PK and DALK are performed under local or general anaesthesia and take 90–120 minutes. The graft is secured with 16 interrupted 10-0 nylon sutures or a running suture. Sutures are usually left in place for 12–18 months for PK and 9–12 months for DALK. Vision improves gradually over 6–12 months as the cornea heals and astigmatism is adjusted with selective suture removal.

Long-term graft care matters. A clear corneal graft can last decades, but life-long topical steroid drops at a low dose, careful suture management and prompt review of any new redness, pain or vision change are essential. Rejection, when caught early, is usually reversible with intensive topical steroid treatment.
✔ Corneal Transplantation at Suraj Eye Institute

Our cornea service performs penetrating keratoplasty and deep anterior lamellar keratoplasty (including the big-bubble technique) for keratoconus, stromal dystrophies, infectious and traumatic corneal scars, and failed grafts. Donor tissue is supplied through our partner eye bank, and structured long-term follow-up reduces rejection and maximises graft survival.

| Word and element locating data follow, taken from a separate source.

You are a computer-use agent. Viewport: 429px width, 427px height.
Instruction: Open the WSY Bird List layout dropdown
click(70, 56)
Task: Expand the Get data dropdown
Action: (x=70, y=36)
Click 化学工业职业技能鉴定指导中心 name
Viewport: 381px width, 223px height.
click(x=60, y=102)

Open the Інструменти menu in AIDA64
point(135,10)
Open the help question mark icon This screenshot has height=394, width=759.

Frequently Asked Questions

How long does the graft last?
A clear, well-cared-for graft commonly lasts ten to twenty years and often much longer. In keratoconus, DALK has the advantage of preserving the patient’s own endothelium, so there is no risk of endothelial rejection and the eye is left structurally stronger; the final choice between DALK and PK depends on the surgeon’s judgement for each patient. When a graft eventually fails, a regraft is usually possible.

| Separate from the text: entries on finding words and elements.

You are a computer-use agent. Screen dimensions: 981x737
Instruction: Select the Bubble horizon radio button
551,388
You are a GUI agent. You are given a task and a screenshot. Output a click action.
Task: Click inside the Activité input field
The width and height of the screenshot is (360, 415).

What does rejection feel like?
Rejection causes a new red, painful, light-sensitive eye with reduced vision, usually weeks to years after surgery. Any of these symptoms after a corneal transplant is an emergency — early intensive topical steroid treatment reverses most rejections, while delayed treatment can cause permanent graft failure.

How long is the recovery?
Day-to-day function returns within a few weeks, but the cornea continues to remodel for 6–12 months. Vision improves gradually as the swelling settles and selective suture adjustment reduces post-operative astigmatism. Final spectacles or contact lenses are usually prescribed only after sutures are removed.

Can my body reject the donor cornea?
Yes, but at a much lower rate than other transplanted organs because the cornea has no blood vessels of its own. DALK substantially reduces the risk of the most serious form of rejection (endothelial) because the donor endothelium is replaced by the patient’s own.

Where does the donor tissue come from?
From eyes donated after death by the donor or their family. The tissue is recovered within hours, screened for infection and stored in the eye bank in a special preservation medium. Tissue matching is not required for corneal transplantation because of the cornea’s immune-privileged status.